Le suspect de 69 ans, un conducteur de train à la retraite de nationalité française, a fait feu à plusieurs reprises, vendredi peu avant midi devant un centre culturel kurde, situé dans un quartier commerçant animé et prisé de la communauté kurde dans le centre de Paris.
Trois personnes, deux hommes et une femme, ont été tuées et trois autres hommes blessés, dont un sérieusement, selon le dernier bilan.
Maîtrisé par plusieurs personnes avant l’intervention de la police, l’homme, qui avait déjà commis des violences avec arme par le passé, a indiqué lors de son interpellation avoir agi parce qu’il était « raciste », a rapporté une source proche du dossier.
A côté du suspect, a été découverte « une mallette » contenant « deux ou trois chargeurs approvisionnés, une boîte de cartouches calibre 45 avec au moins 25 cartouches à l’intérieur », selon la source proche du dossier. L’arme utilisée est un « Colt 45 de 1911 » de l’armée américaine « d’apparence usée ».
« Assassinats politiques »
La femme tuée, Emine Kara, était une responsable du Mouvement des femmes kurdes en France, selon le Conseil démocratique kurde en France (CDK-F). Elle avait fait une demande d’asile politique « rejetée par les autorités françaises », a précisé vendredi devant la presse le porte-parole du mouvement, Agit Polat.
Les deux hommes décédés sont Abdulrahman Kizil, « un citoyen kurde ordinaire », et Mir Perwer, un artiste kurde reconnu comme réfugié politique et « poursuivi en Turquie pour son art », selon le CDK-F.
Une source policière a confirmé les identités d’Emine Kara et Abdulrahman Kizil.
Samedi matin, le préfet de police de Paris Laurent Nuñez a reçu des responsables de la communauté kurde.
Un hommage aux victimes, rassemblant plusieurs milliers de personnes à Paris, a dégénéré en début d’après-midi.
Au moins quatre voitures ont été renversées, dont au moins une incendiée, et des poubelles brûlées. Quelques dizaines de manifestants ont jeté des projectiles sur les forces de l’ordre qui ont répliqué par des tirs de gaz lacrymogènes. « Vive la résistance du peuple kurde », criaient plusieurs d’entre eux.

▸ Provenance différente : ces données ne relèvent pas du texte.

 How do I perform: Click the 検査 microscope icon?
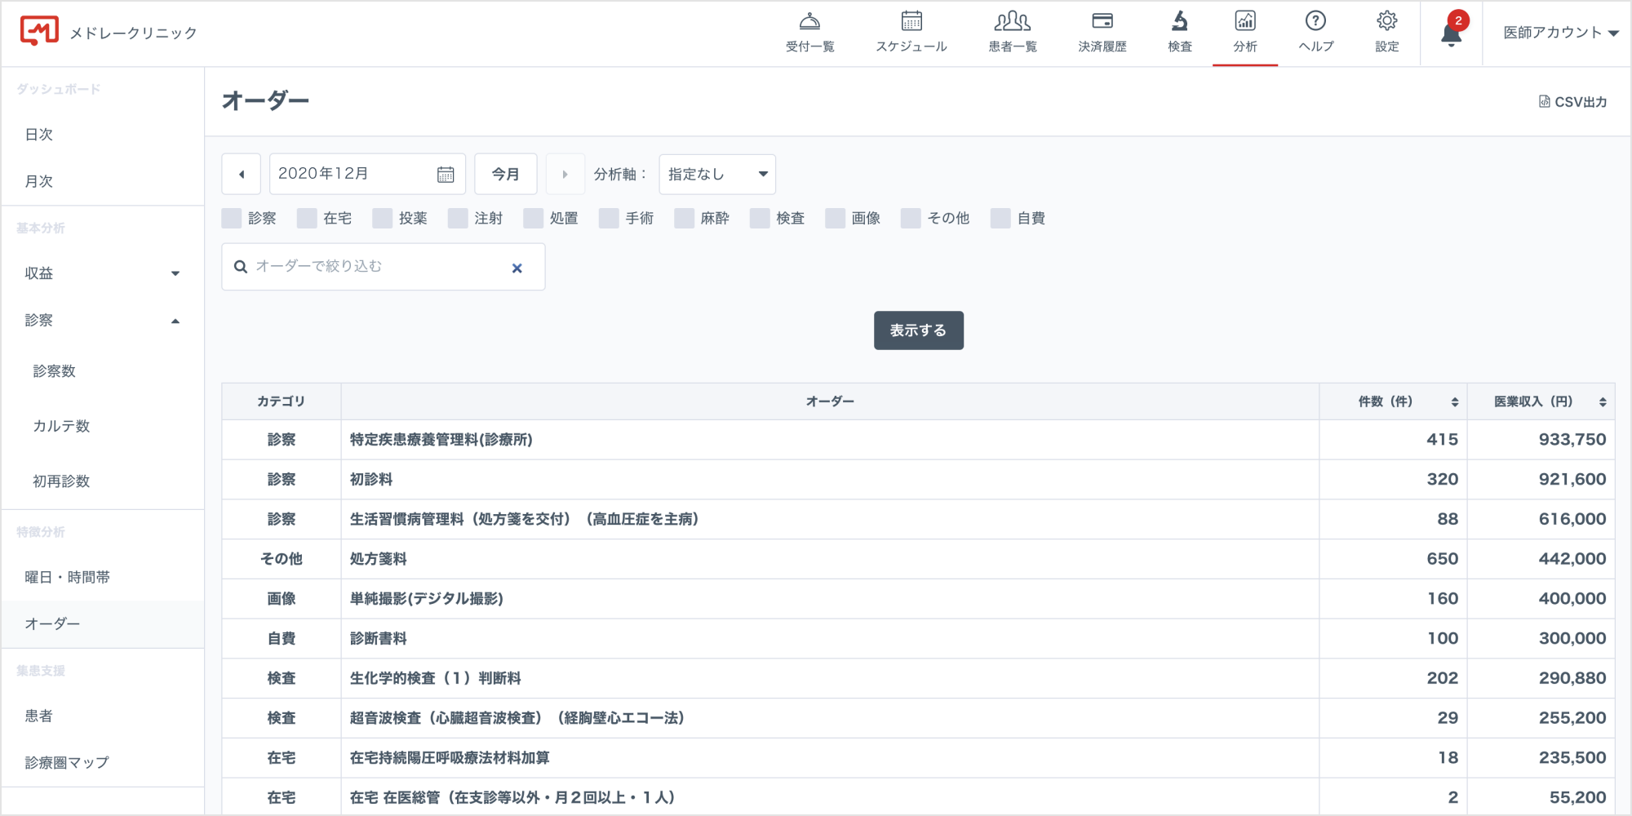tap(1179, 22)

À Marseille, 1 500 personnes, selon la préfecture de police, ont défilé dans le calme.
La piste d’un attentat terroriste a été écartée à ce stade des investigations, suscitant l’incompréhension et la colère du CDK-F.
« Le fait que nos associations soient prises pour cible relèvent d’un caractère terroriste et politique », a déclaré Agit Polat après sa rencontre avec le préfet de police. « Nul doute pour nous que ce sont des assassinats politiques ».
Antécédents judiciaires
Le suspect, qui fréquentait un stand de tir, a « voulu s’en prendre à des étrangers » et « manifestement agi seul », avait estimé vendredi le ministre de l’Intérieur Gérald Darmanin.

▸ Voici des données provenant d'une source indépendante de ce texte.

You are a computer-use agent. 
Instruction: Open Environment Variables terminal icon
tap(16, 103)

« Il n’est pas sûr que le tueur qui a voulu assassiner ces personnes l’ait fait spécifiquement pour les Kurdes », avait-il souligné.
« Rien ne permet à ce stade d’accréditer une quelconque affiliation de cet homme à un mouvement idéologique extrémiste », avait pour sa part indiqué la procureure de Paris Laure Beccuau.
Il est inconnu des services de renseignements et « n’était pas fiché comme étant quelqu’un de l’ultradroite », selon Gérald Darmanin.
Le tireur présumé est mis en examen depuis décembre 2021 pour violences avec armes, avec préméditation et à caractère raciste, et dégradations pour des faits commis le 8 décembre 2021.
Il est soupçonné d’avoir blessé à l’arme blanche des migrants sur un campement à Paris et d’avoir lacéré leurs tentes.
Après un an en détention provisoire, il a été remis en liberté le 12 décembre, comme l’exige la loi française, et placé sous contrôle judiciaire, selon la procureure.
Il a en outre été condamné en 2017 à six mois de prison avec sursis pour détention prohibée d’armes et, en juin dernier, à douze mois d’emprisonnement pour des violences avec armes commises en 2016.
Le matin des faits, « il n’a rien dit en partant […] Il est cinglé. Il est fou », a déclaré à l’AFP le père du suspect âgé de 90 ans, le décrivant comme « taiseux » et « renfermé ».